:: Testo fornito ::
-----
Marine Le Pen "antipapa" sui migranti: "Troppe ingerenze da Bergoglio"

15 aprile 2017 ore 12:57, Americo Mascarucci
E' iniziato il conto alla rovescia per il primo turno delle elezioni presidenziali francesi e il clima si sta surriscaldando. Sotto accusa è finito il voto dei cattolici e alcune dichiarazioni di Papa Francesco delle ultime ore sul dovere di accogliere i migranti, che la leader del Fronte National Marine Le Pen ha giudicato ostili. Anche perché da parte della gerarchia francese negli ultimi tempi vi sarebbero state diverse ingerenze in ambito politico, con appelli al voto che sono sembrati rivolti a fermare la vittoria dell'estrema destra. 
Marine Le Pen 'antipapa' sui migranti: 'Troppe ingerenze da Bergoglio'
Marine Le Pen teme che Papa Francesco, dopo aver subito lo "smacco" di ritrovarsi alla Casa Bianca Donald Trump voglia ostacolare ad ogni modo la sua ascesa all'Eliseo considerandola pericolosa per tutto cià che lui ritiene prioritario: accogliere e aiutare i migranti. Anche durante le presidenziali Usa Bergoglio era intervenuto in più occasioni con dichiarazioni contro quanti si ostinavano a voler costruire muri: Francesco ovviamente non citava mai l'allora candidato repubblicano ma tutto sommato non era necessario visto che il riferimento appariva chiaro a tutti. 

CRITICHE AL PAPA -  Marine Le Pen, in un'intervista al giornale cattolico Le Croix parte rivendicando il suo essere cattolica. "Ho la fortuna di non aver mai dubitato della mia fede- ha premesso- ma è vero, sono anche arrabbiata: le religioni non dovrebbero dire ai francesi per chi votare". E qui è chiaro il riferimento alle ingerenze dei vescovi francesi che però, secondo la leader del Front National agirebbero con la regia di Bergoglio.
-----
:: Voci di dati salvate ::
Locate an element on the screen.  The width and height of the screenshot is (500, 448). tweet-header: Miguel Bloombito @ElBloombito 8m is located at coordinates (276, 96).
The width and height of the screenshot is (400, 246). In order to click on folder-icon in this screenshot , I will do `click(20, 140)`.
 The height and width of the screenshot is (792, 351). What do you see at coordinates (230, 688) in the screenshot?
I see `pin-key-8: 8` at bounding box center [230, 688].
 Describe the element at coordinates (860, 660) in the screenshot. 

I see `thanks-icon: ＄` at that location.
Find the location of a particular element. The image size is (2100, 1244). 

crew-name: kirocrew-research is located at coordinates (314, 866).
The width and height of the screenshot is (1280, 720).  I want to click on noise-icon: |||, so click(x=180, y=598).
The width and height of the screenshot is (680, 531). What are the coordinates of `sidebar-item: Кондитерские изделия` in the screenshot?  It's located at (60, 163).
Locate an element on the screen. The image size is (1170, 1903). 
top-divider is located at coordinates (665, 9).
-----
:: Verifica la comprensione ::
• 1. Estrai dal testo il brano che comincia con "15 aprile 2017" e finisce con "vittoria dell'estrema destra.".
• 2. Nel testo, che cosa non dovrebbero fare le religioni secondo Marine Le Pen?
Per rispondere basati soltanto sul testo.

:: Risposte ::
• 1.
15 aprile 2017 ore 12:57, Americo Mascarucci
E' iniziato il conto alla rovescia per il primo turno delle elezioni presidenziali francesi e il clima si sta surriscaldando. Sotto accusa è finito il voto dei cattolici e alcune dichiarazioni di Papa Francesco delle ultime ore sul dovere di accogliere i migranti, che la leader del Fronte National Marine Le Pen ha giudicato ostili. Anche perché da parte della gerarchia francese negli ultimi tempi vi sarebbero state diverse ingerenze in ambito politico, con appelli al voto che sono sembrati rivolti a fermare la vittoria dell'estrema destra.

• 2. Non dovrebbero dire ai francesi per chi votare.